----- Material supplied -----

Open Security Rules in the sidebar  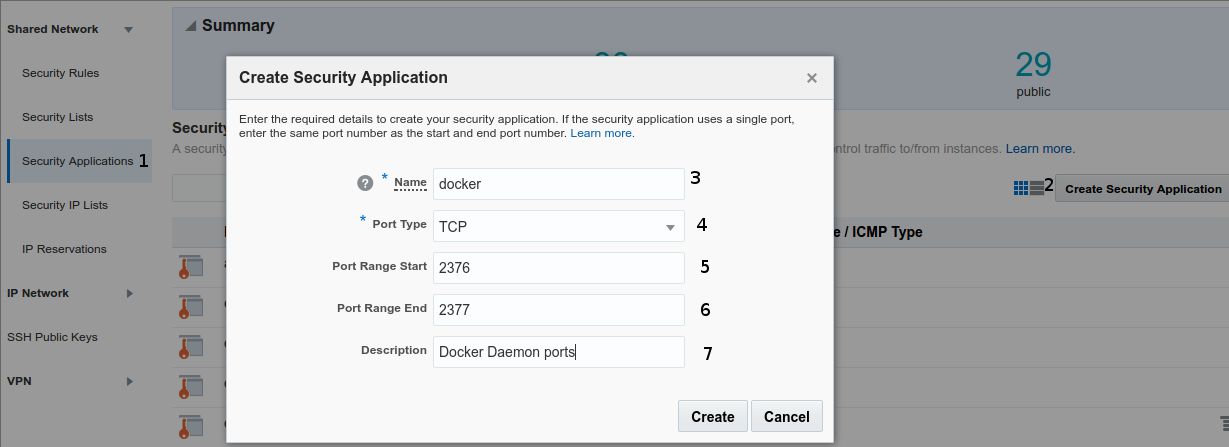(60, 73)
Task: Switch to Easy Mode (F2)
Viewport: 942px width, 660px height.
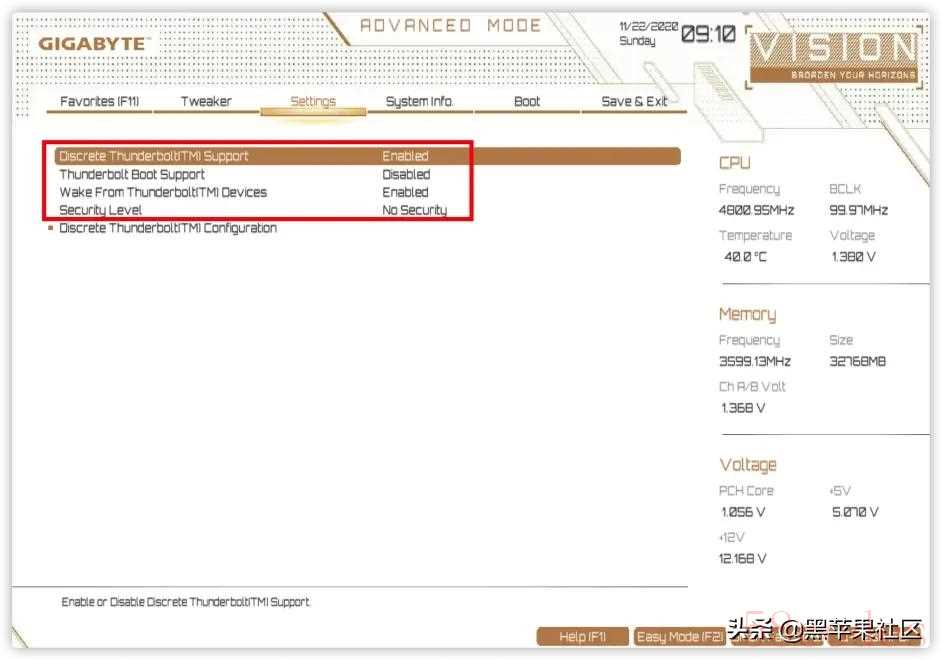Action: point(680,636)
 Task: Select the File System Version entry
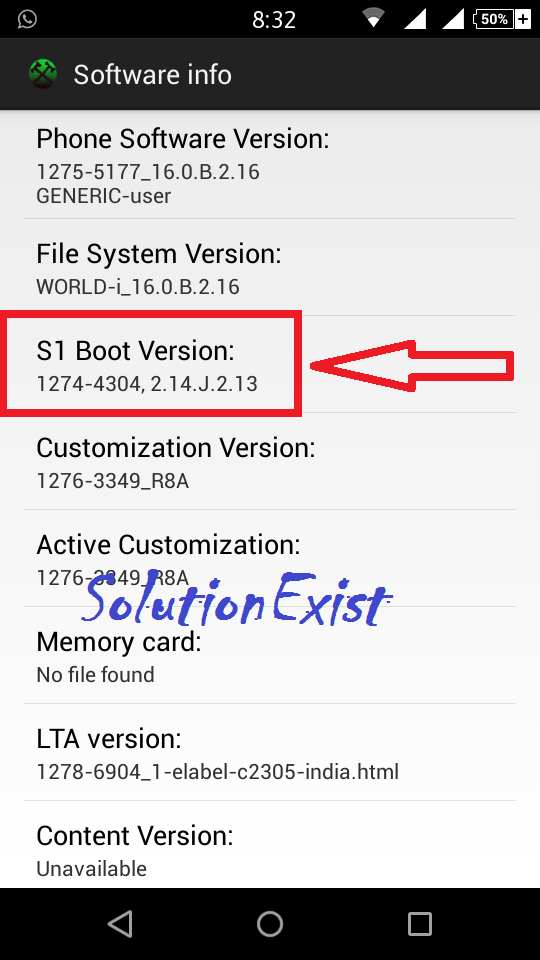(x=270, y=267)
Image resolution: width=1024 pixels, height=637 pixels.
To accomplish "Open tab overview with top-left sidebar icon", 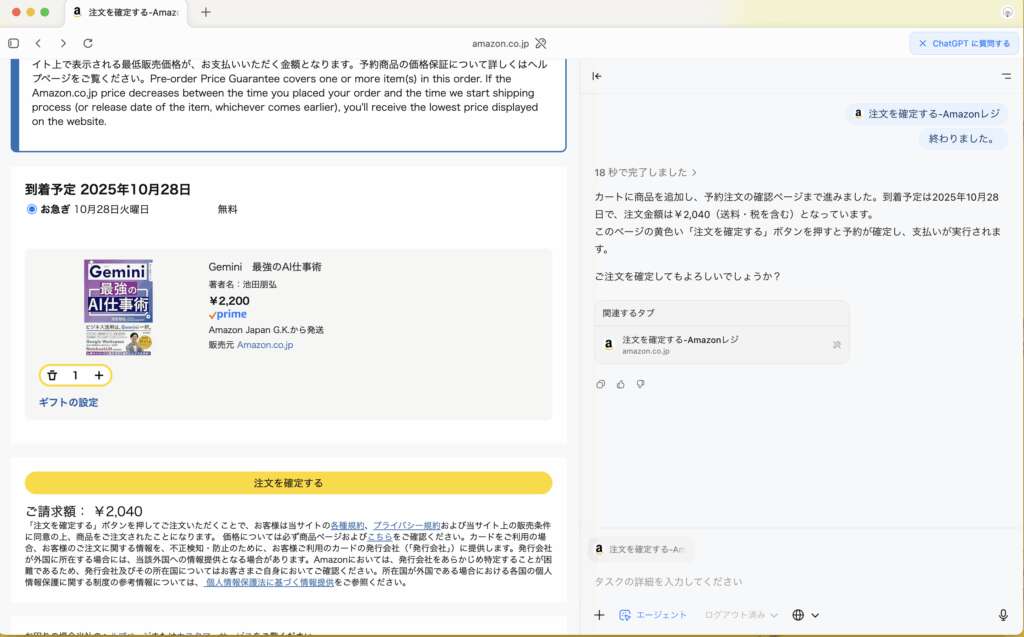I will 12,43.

-----
----- Material supplied -----

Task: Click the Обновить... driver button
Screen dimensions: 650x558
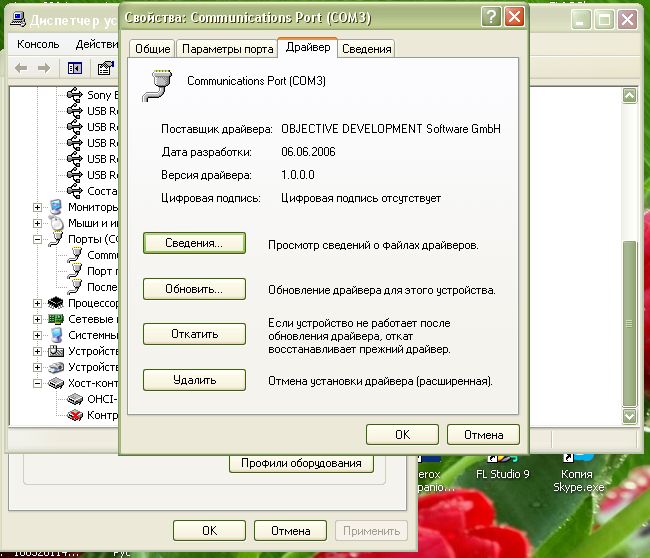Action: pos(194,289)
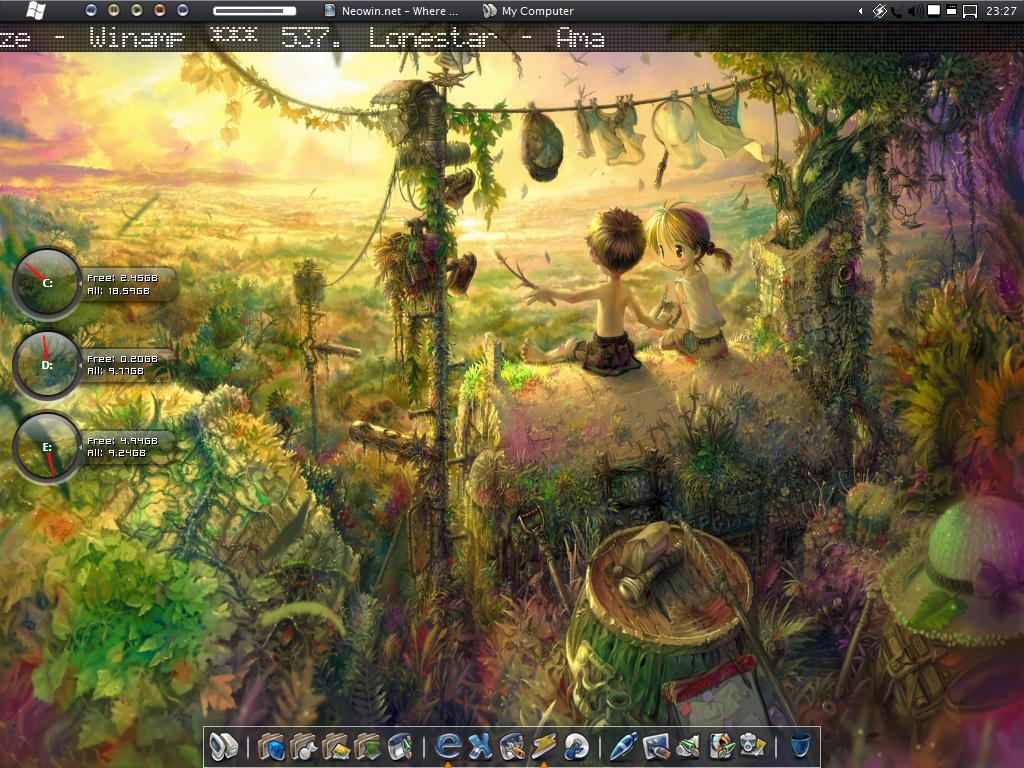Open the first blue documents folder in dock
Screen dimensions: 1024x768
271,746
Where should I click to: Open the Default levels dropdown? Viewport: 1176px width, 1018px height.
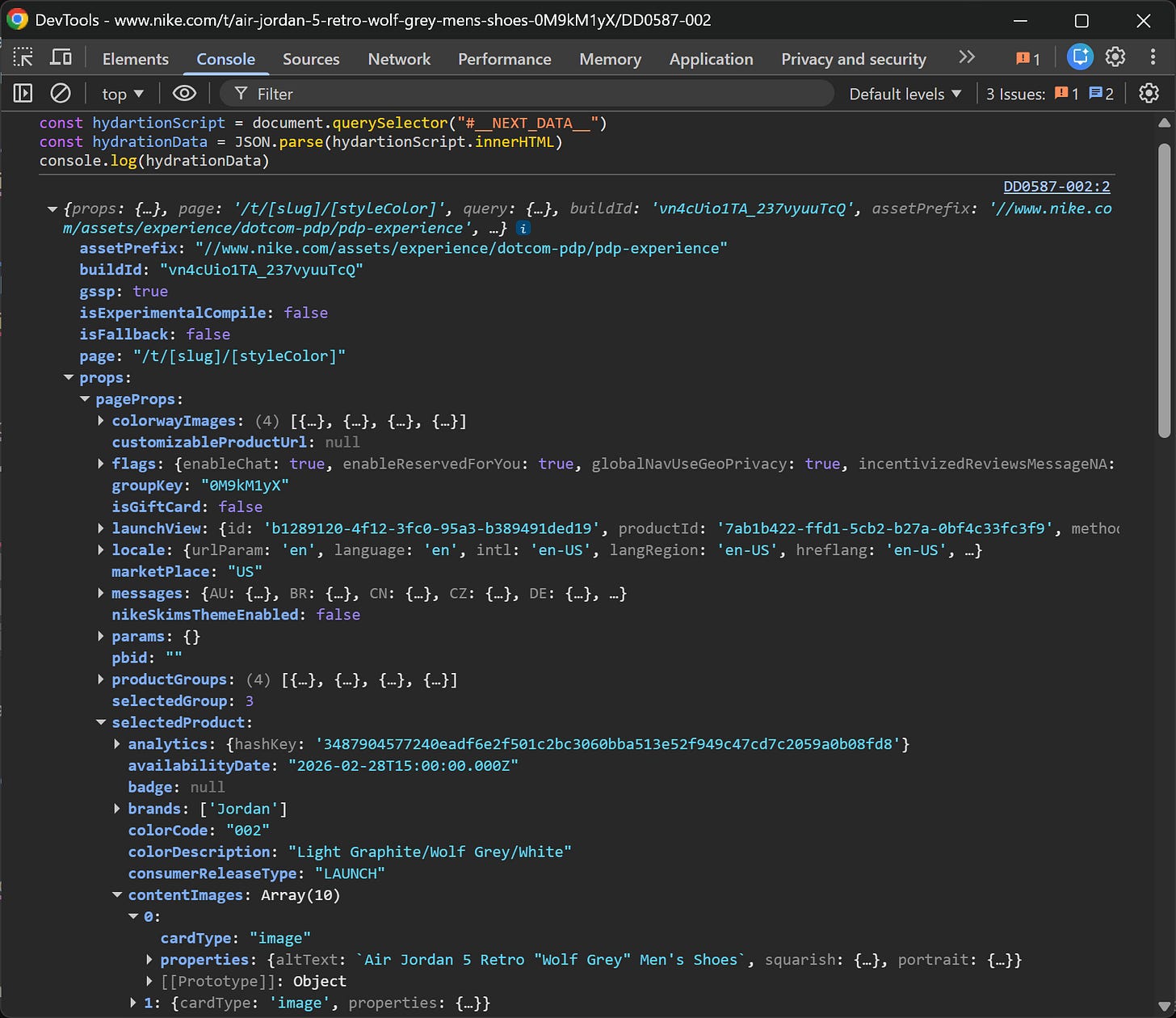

-----

* _Problem description_
In the listing above, find the line containing "Screen dimensions: 650x558" and the line containing "Where should I", then output those two lines and everything between them exactly as written, without the images.

* _Task output_
Screen dimensions: 650x558
Action: pos(194,289)
Open the first blue documents folder in dock
Screen dimensions: 1024x768
271,746
Where should I click to: Open the Default levels dropdown? Viewport: 1176px width, 1018px height.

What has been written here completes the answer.